There’s little reason for either to drop out now. They're essentially backups in case Trump falters somehow. Despite Trump’s insistence nothing will deter him from seeking the nomination, the serious legal challenges raise questions about his viability as a general election candidate and potentially a president.
Will doubts and that uncertainty during Trump’s trials next year prompt some primary voters to opt for fresher, younger faces without the serious baggage of court cases and potential prison time?
GOP strategists dream of a general election debate with a floundering Biden in another brain freeze-up against the 51-year-old Haley or 45-year-old DeSantis.

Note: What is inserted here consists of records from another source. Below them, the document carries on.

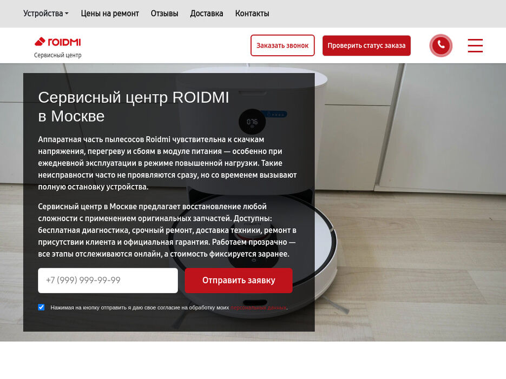This screenshot has width=506, height=379.
Task: Open Контакты in top navigation
Action: [x=252, y=14]
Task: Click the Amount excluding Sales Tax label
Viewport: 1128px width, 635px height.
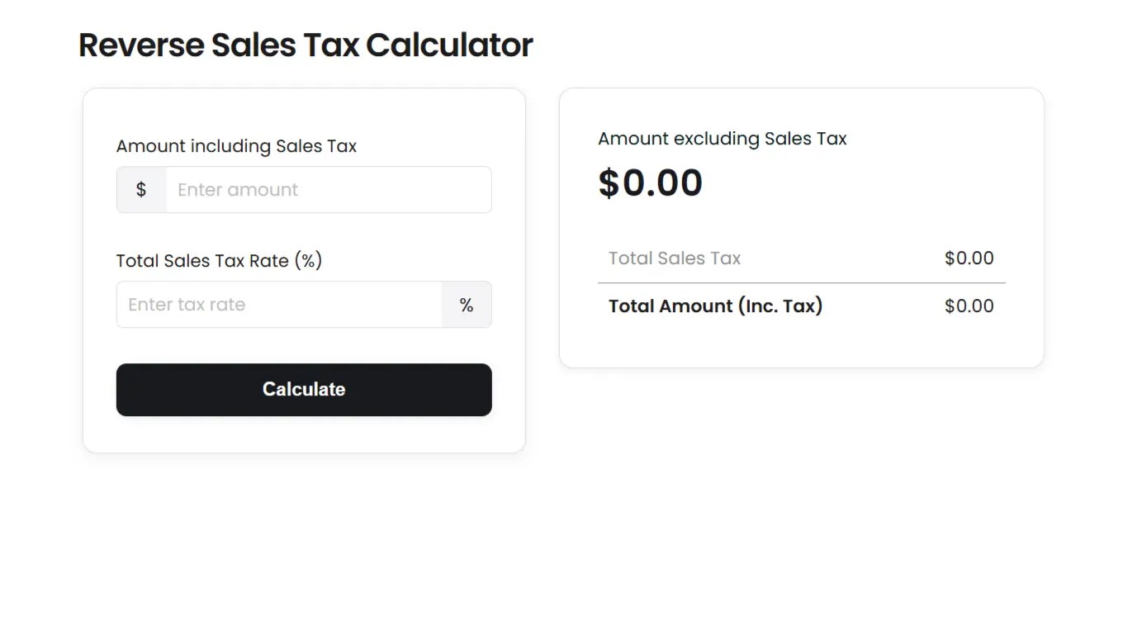Action: coord(722,139)
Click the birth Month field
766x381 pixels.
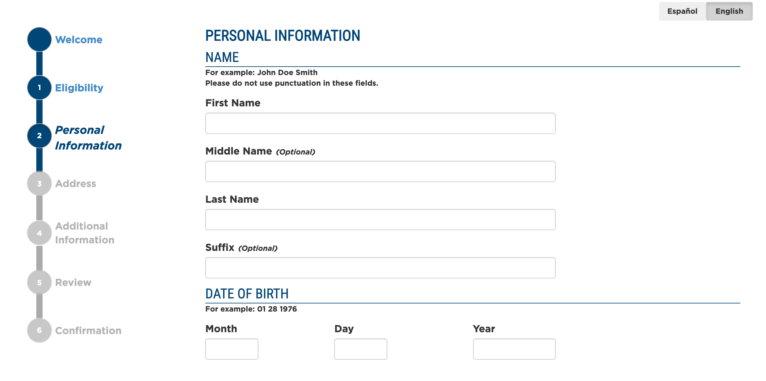(232, 349)

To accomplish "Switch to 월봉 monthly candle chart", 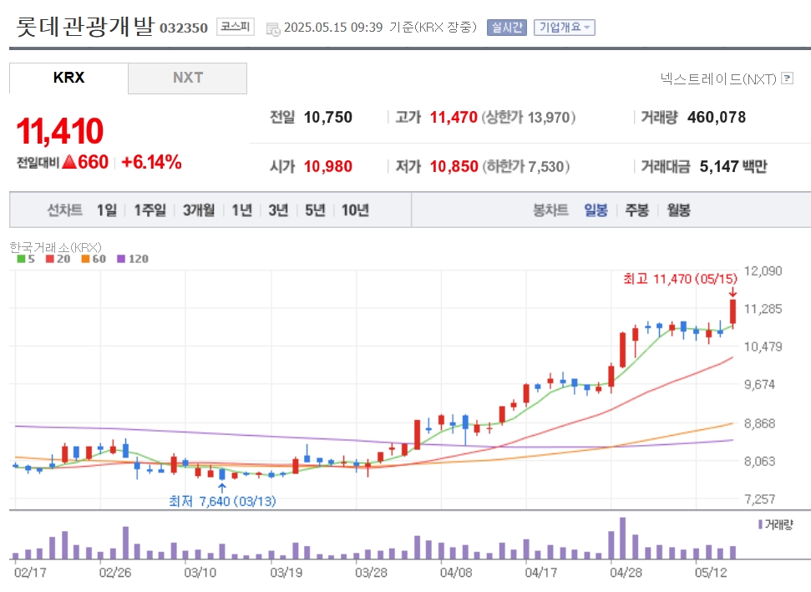I will (678, 210).
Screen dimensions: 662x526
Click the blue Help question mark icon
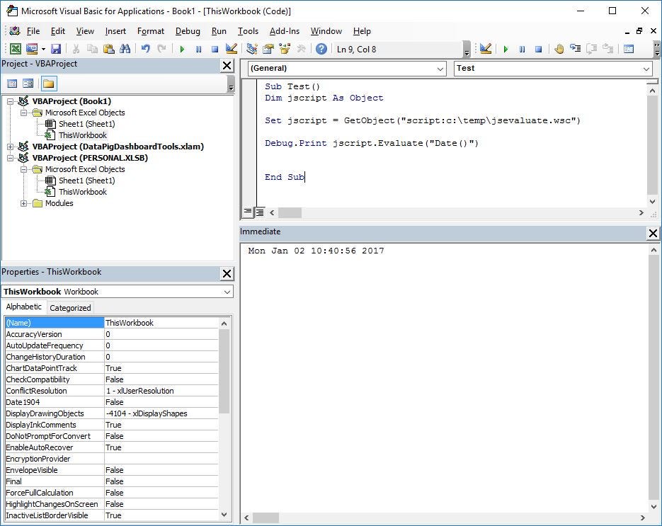click(x=321, y=49)
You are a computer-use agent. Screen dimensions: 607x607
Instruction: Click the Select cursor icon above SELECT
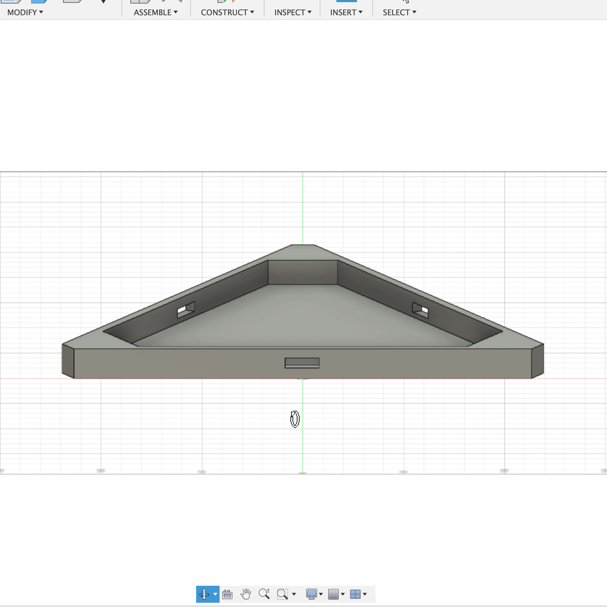click(x=406, y=2)
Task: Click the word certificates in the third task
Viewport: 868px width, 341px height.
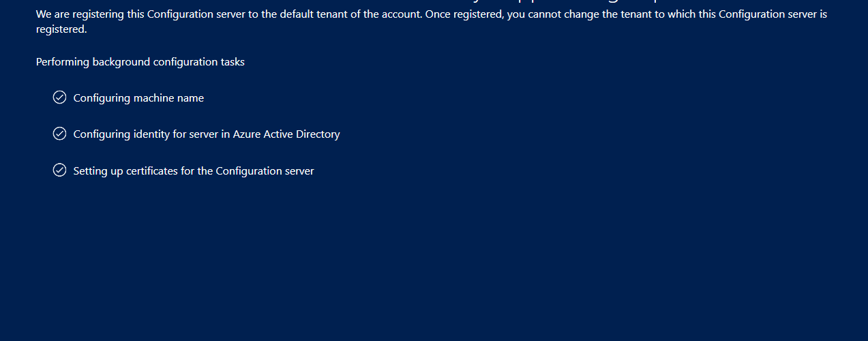Action: tap(151, 171)
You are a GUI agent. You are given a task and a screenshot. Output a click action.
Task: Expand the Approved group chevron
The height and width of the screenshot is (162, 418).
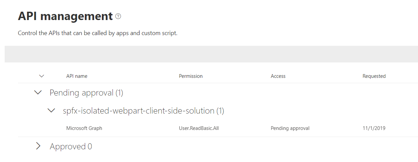pyautogui.click(x=38, y=146)
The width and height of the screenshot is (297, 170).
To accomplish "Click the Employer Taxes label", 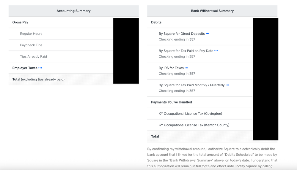I will pos(25,68).
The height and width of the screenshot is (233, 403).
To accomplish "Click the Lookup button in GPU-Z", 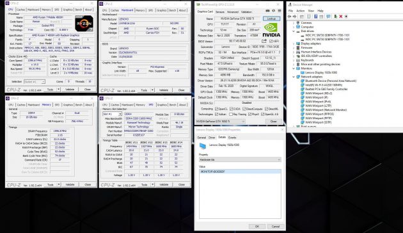I will [271, 19].
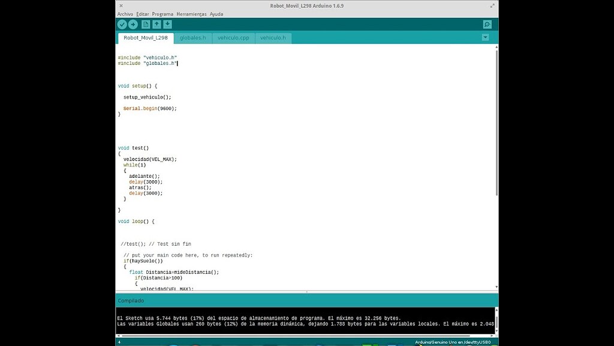Click the window shade icon in titlebar
Screen dimensions: 614x346
pyautogui.click(x=492, y=5)
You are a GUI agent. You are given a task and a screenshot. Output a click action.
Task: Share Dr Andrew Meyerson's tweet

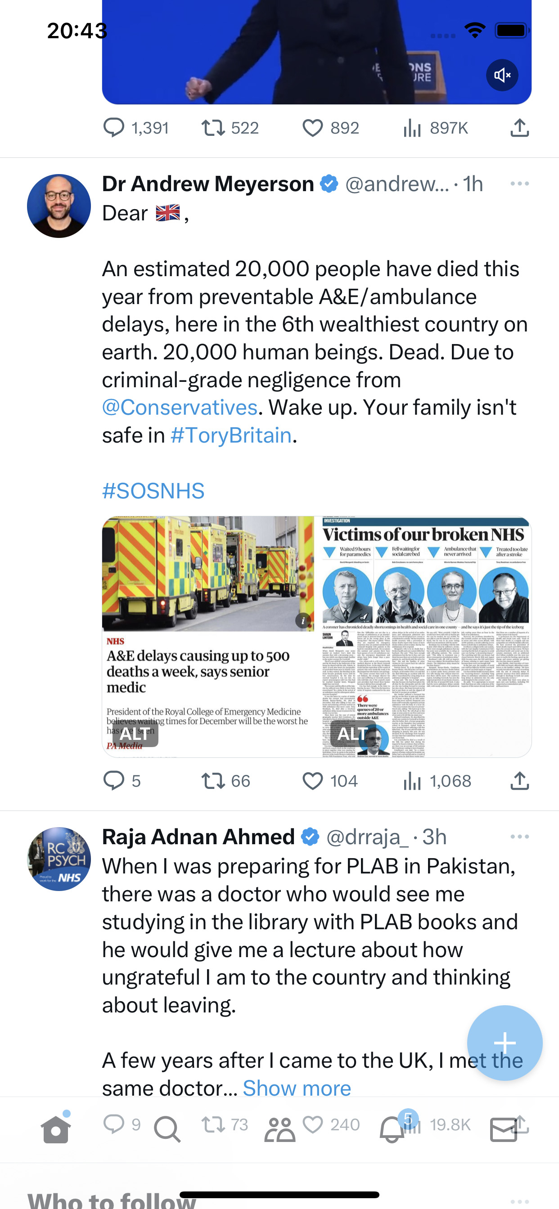520,781
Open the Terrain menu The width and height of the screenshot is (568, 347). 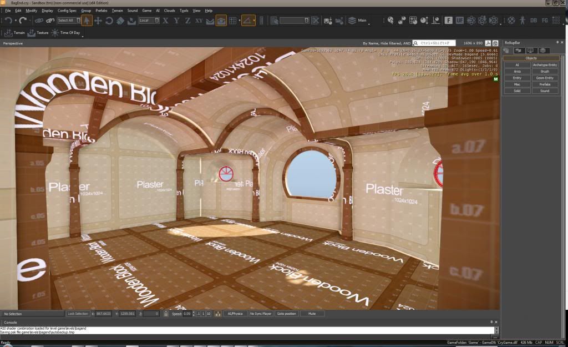(x=117, y=11)
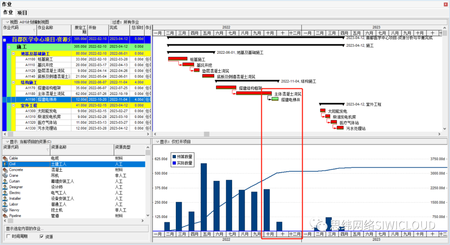Select the Navvy excavator resource icon
Image resolution: width=450 pixels, height=245 pixels.
pyautogui.click(x=5, y=210)
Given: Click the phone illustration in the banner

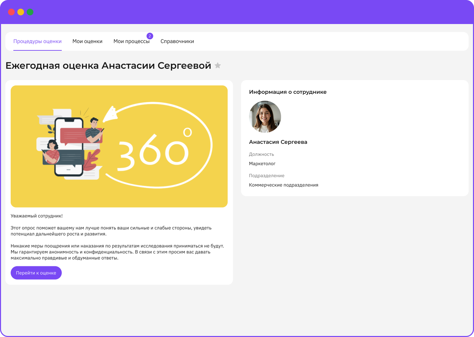Looking at the screenshot, I should pos(69,147).
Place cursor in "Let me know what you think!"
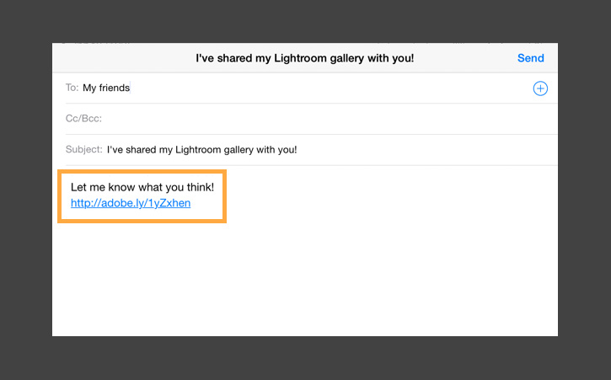This screenshot has height=380, width=611. point(142,186)
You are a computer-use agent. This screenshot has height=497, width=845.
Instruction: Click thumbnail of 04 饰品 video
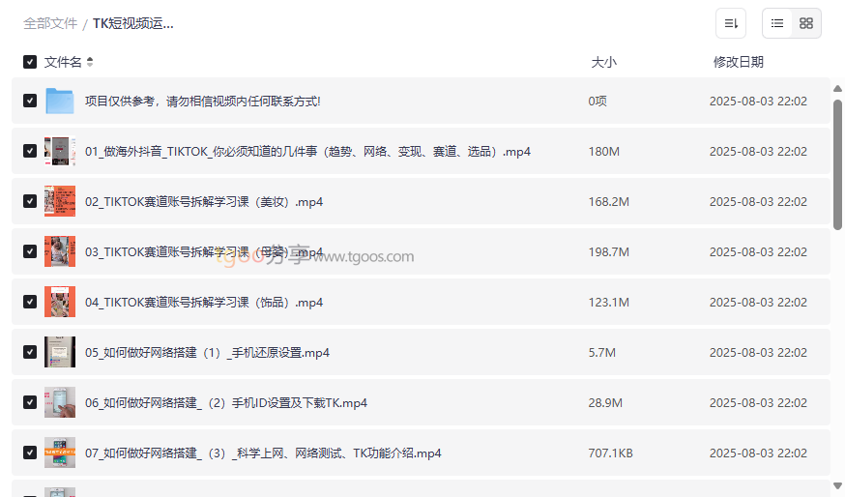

While Trump mocks Biden gaffes, the 77-year-old former president has had a few of his own verbal miscues recently. He’s confused Sioux City, Iowa, with Sioux Falls, which is in South Dakota, mixed up the Obama administration with Biden’s, said the leader of Hungary led Turkey, and warned that Biden could lead the country into “World War II,” which ended 78 years ago.
Also, we've not seen an updated, detailed medical report on Trump as we have on Biden.
“This,” said DeSantis the other day in New Hampshire, “is a different Donald Trump than 2015 and ‘16.”
Trump’s expensive rallies are fewer this time, and his travels and appearances lighter. According to one media tally, from February to June this year, Trump visited 20 cities in 13 states compared to DeSantis’ 52 cities in 19 states. Haley did 39 cities in eight states.
Editor's Note: This article was edited post-publication to reflect that the current estimate regarding the number of illegal immigrants who have entered the U.S. during Biden's presidency is eight million.